Julietta Patnick, director of the NHS Cancer Screening Programmes, said: “We are disappointed to see that the latest figures for 2012-13 show a slight fall in the number of eligible women, aged 53 to 70, taking up their breast screening appointments.

“Early detection and regular screening saves lives and we encourage women to attend their appointment. Women are routinely screened in England between the ages of 50 to 70.

“Women aged 71 to 74 are not routinely invited for screening, and those aged 71 to 73 are being invited as part of a research trial currently being carried out by Public Health England.

“This trial is looking at the benefits and harms of screening women aged 71 to 73, and also of screening women aged 47 to 49.”

Information centre chief executive Alan Perkins said: “It goes without saying that the impact of breast cancer on people and their families can be severe and life-changing - this is why data included in today’s report is so enormously important in trying to monitor, evaluate and understand the use and outcomes of the NHS breast screening programme in England.”

Public health minister Jane Ellison said: “Detecting breast cancer early gives women the best chance of survival so it is concerning to see screening rates have dropped very slightly.

“It is crucial that women have the right information to help them choose whether or not to attend screening, that’s why we send out clear information setting out the risks and benefits with every invitation.

“We want to be world leaders in treating cancer, and the government’s £750m cancer strategy aims to save an additional 5,000 lives per year.

“A £12m-a-year trial is looking at increasing the age of breast screening to women aged up to 73, and our current Be Clear On Cancer campaign is informing women that they are still at risk of breast cancer when they are aged over 70.”

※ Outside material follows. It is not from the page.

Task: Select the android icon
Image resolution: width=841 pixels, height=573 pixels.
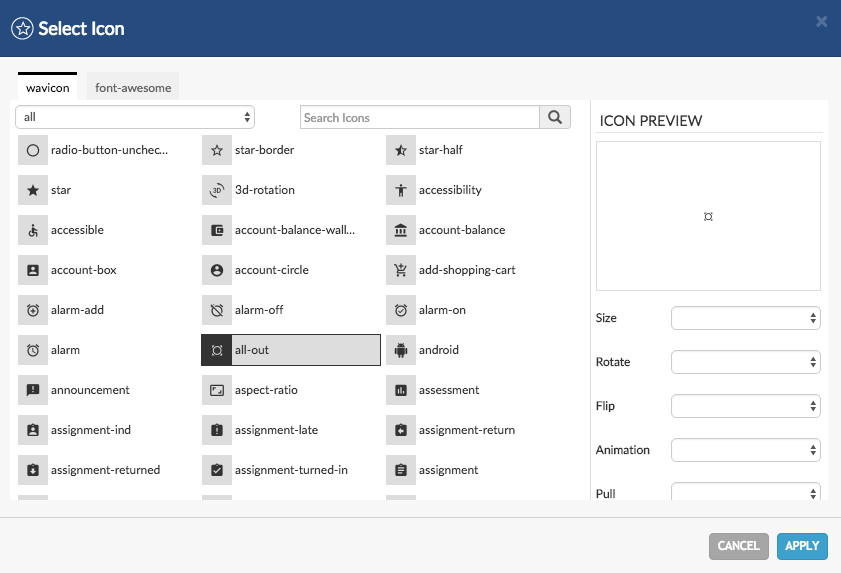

Mia Rosenblatt, head of policy and campaigns at Breast Cancer Campaign, said: “Although there has been a small decline in the proportion of women attending breast screening, it is encouraging to see that confidence in the screening programme remains strong, with almost two million women attending a screening appointment during the year.

“An independent review on breast screening concluded that it saves lives but also noted the risk of overtreatment as a result of screening.

“It’s therefore welcome that women are now receiving more detailed information to support them to make an informed decision about whether to attend screening.”